Ballardini 6,5. La solita roccia a metà campo, quest’oggi anche in veste di assist man.

Rrapaj 6,5. Ottima prestazione per il vispo centrocampista di Forlimpopoli. Al suo ritorno al Morgagni, si fa apprezzare come l’ultima volta. (dal 70’ Longobardi 6,5. Messo in campo per dare manforte all’attacco, fa il suo, facendo sponde e lottando. Per poco non ci scappa anche l’assist per Pera, col pallone della vittoria.)

Amaducci 6,5. Entra nel match in punta di piedi, ma non sbaglia un contrasto e anzi riesce a dare manforte ai compagni in fase offensiva. Esce causa crampi. (dal 74’ Nisi 6. È timido, d’altronde ha 16 anni, ma ben presto entra in partita proponendosi in avanti, dando il suo contributo.)

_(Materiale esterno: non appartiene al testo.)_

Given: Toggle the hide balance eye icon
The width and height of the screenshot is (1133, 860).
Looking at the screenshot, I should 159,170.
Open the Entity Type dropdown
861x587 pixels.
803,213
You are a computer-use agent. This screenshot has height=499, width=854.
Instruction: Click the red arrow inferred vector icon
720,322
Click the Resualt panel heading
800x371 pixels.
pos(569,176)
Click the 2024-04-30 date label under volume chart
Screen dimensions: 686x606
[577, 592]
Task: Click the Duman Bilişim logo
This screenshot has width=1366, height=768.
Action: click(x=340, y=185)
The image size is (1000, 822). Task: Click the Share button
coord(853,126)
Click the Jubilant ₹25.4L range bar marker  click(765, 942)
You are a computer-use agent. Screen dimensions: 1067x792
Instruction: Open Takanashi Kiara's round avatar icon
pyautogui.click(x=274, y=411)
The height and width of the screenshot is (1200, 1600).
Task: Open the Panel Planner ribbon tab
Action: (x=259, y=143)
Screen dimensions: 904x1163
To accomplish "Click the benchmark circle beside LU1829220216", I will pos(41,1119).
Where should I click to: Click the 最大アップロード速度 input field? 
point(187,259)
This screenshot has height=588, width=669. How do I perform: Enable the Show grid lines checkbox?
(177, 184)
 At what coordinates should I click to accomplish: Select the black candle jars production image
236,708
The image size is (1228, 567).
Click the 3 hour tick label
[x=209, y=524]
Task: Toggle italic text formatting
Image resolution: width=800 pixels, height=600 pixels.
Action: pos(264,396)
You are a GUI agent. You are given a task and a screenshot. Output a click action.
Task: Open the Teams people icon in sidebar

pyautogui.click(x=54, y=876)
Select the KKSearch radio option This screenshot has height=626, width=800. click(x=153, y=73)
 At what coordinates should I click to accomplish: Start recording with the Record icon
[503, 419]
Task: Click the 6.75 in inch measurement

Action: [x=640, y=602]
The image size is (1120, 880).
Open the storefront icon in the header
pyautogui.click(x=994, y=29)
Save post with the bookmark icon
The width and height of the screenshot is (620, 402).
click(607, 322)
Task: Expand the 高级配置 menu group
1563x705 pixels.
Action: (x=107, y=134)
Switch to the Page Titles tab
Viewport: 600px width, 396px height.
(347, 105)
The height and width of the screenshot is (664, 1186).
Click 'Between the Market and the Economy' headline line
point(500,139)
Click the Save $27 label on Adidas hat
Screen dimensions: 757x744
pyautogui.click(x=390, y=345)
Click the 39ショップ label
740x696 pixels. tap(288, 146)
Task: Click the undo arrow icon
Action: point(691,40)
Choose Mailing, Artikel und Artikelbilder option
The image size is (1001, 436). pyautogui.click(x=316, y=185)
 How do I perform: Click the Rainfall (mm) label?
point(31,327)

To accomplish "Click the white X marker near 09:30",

Petrucci 6. Da lui ci si aspetta sempre qualcosa in più, anche se non fa mancare il suo apporto. È l’uomo fantasia dell’undici di mister Cornacchini, a cui sono demandati i compiti di rifinitura e di palleggio. Esce dopo aver subito un colpo. (dal 64’ Borrelli 6. L’alter ego di Petrucci non fa rimpiangere il compagno, averne di riserve del genere.)

Verde 6,5. Un signor giocatore per la categoria, lotta, si sbatte, ci mette il fisico (possente) e sfiora il goal con la specialità della casa, il colpo di testa.

Pera 7,5. Mvp indiscutibile per la formazione biancorossa. Segna, rifinisce e va in appoggio ai compagni, a tutto campo. Un leader nato. Il fulcro su cui far leva per le sorti future del Forlì.

All. Cornacchini 6,5. Il suo Forlì già convince, lotta, dimostra carattere e capacità tecniche da squadra di alta classifica. Il punto di oggi sta stretto, ma arriveranno momenti migliori.

Forlì 6,5. L’avversario è tosto, ma al Morgagni è sembrato meno forte di quello che può essere. I galletti sfoderano una prestazione che soddisfa in pieno l’esigente pubblico casalingo, che li ripaga con un fragoroso applauso a fine partita, del tutto meritato.